On the J2 connector, you also get:
- Safety Door: Works identically to the pause button. Wire it to a microswitch positioned on the door, and you have a ‘safety interlock’, ie. the machine can’t operate while the door is open.
- Fault: alerts the user to a system fault. If you hook it up to an indicator (lamp, LED+dropper resistor) and ground, you’ll clearly see if the system’s in fault mode.
The J2 connector also includes a ground line (GND), which is the common electrical path for all the above features.
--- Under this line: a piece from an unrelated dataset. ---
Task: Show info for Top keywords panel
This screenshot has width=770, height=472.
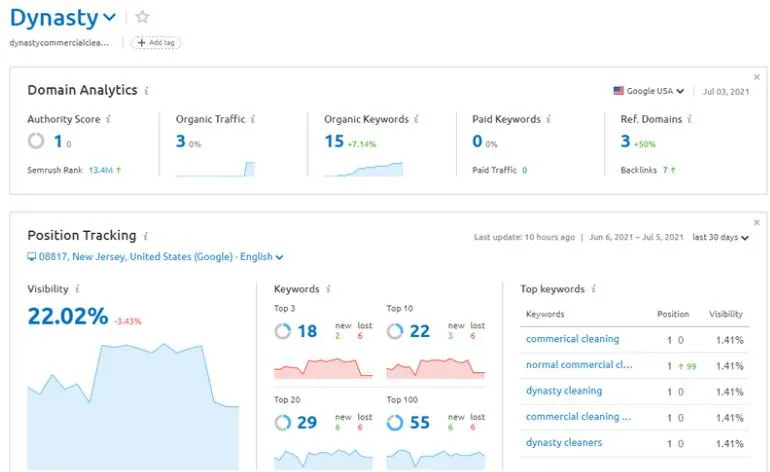Action: coord(594,289)
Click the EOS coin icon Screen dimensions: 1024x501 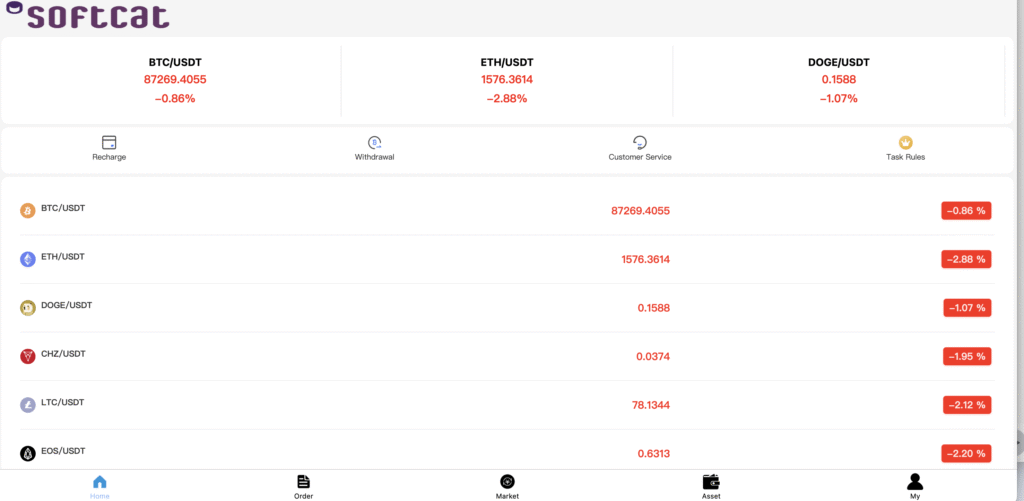point(27,453)
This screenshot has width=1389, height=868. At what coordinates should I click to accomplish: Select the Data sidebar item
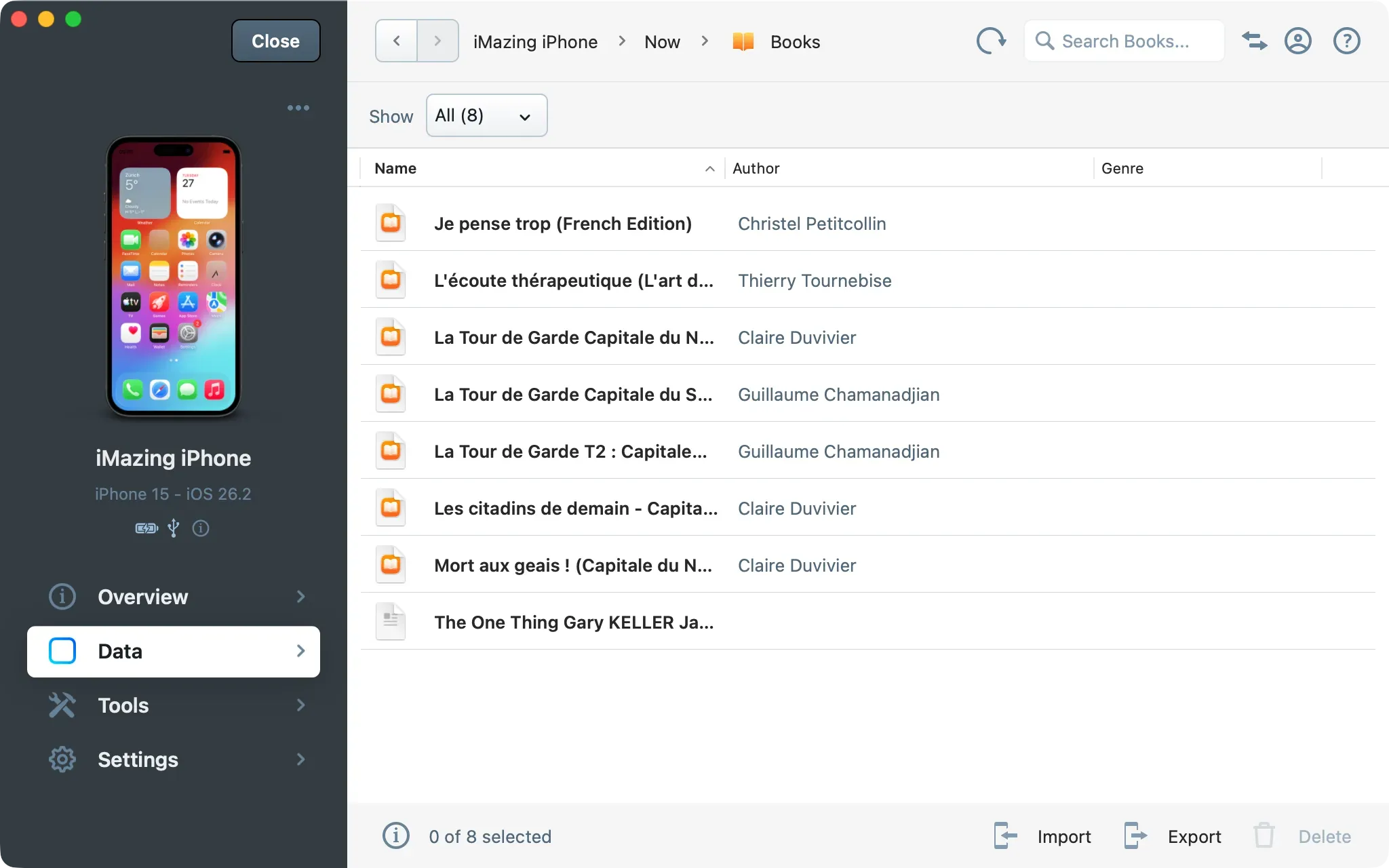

Are you an advanced user ? If so, check out the ‘Flood port’, which is named according for CNC milling, where it floods a workpiece with cooling/lubrication liquid. As such, it’s not directly relevant for laser cutting, so we can use this a general purpose k40 peripheral port. I’ll outline how to use this feature in a future blog, but if you just can’t wait, comment below!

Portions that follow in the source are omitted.